¿Qué sabemos sobre la Catalepsia?

El miedo a ser enterrado vivo quizás sea más viejo que el propio miedo a la muerte. Los errores de diagnósticos, los mitos populares y la improbable y nunca probada catalepsia inspiraron más de una novela tenebrosa y quizás alguna disposición protectora entre la parafernalia testamentaria.

Quien de ustedes no ha escuchado a algún conocido comentando un caso de catalepsia, que él no vio pero que se lo contaron, quién no escuchó hablar del caso del famoso animador Héctor COIRE, insisto, mitos que nunca han sido probados y que generalmente son producto de la ignorancia en la materia abonada por el miedo antes mencionado.

Debemos tener en cuenta que recién hace solo unos ciento cincuenta años que el Dr. BOUCHOUT, propulsor del estetoscopio, propuso la oscultación como método de diagnóstico para dictaminar la muerte. Pero, todos los médicos saben que ante determinadas circunstancias los latidos pueden ser inauscultables.

En realidad la discusión científica la comenzó el Dr.

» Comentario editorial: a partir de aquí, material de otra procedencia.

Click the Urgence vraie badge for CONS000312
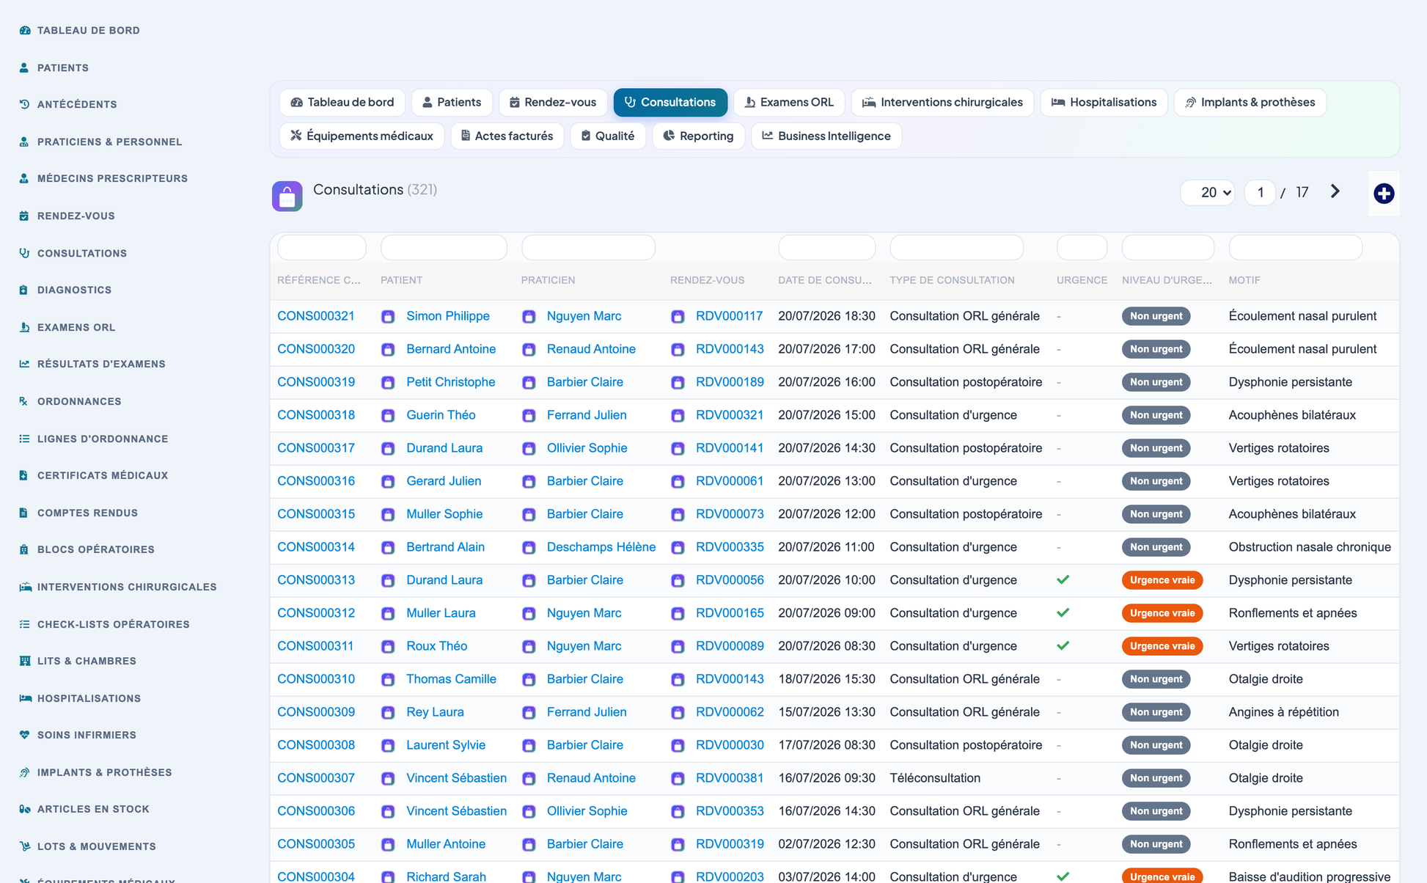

Jacques WINSLOW hacia el año 1700, afirmando que el único signo indiscutible de la muerte era la putrefacción. Sus escritos, junto a una serie de relatos sin ningún sustento científico ni comprobación fehaciente, pero de popular predilección, hicieron de esta posibilidad un elemento a considerar.

El tema fue de trascendental importancia en Alemania donde el destacado profesor HUFELAND diseñó los primeros «Asilos de Vida Dudosa»,  donde se guardaban los cuerpos con exquisitos arreglos florales hasta que los gérmenes saprofitos realizasen su trabajo confirmando el proceso de la defunción.

Para ser más claros, eran salones similares a las actuales salas velatorias donde se depositaban varios muertos a la espera de su putrefacción. Las flores eran para disimular los olores cadavéricos. Cuando comenzaban a verse los signos de la putrefacción un oficial público le preguntaba al presunto cadáver  tres veces su nombre y apellido, si no recibía respuesta se lo daba oficialmente por muerto.

En el año 1868, SARMIENTO impuso algunas de esas normas germanas en su reglamento mortuorio, normas que aún hoy están vigentes, como por ejemplo la de no poder ingresar un fallecido al cementerio antes de las 12.00 hs. de producido su deceso y no más de 36 hs posteriores o la de no poder cremar un fallecido antes de haber transcurrido 24.00 hs de su fallecimiento. 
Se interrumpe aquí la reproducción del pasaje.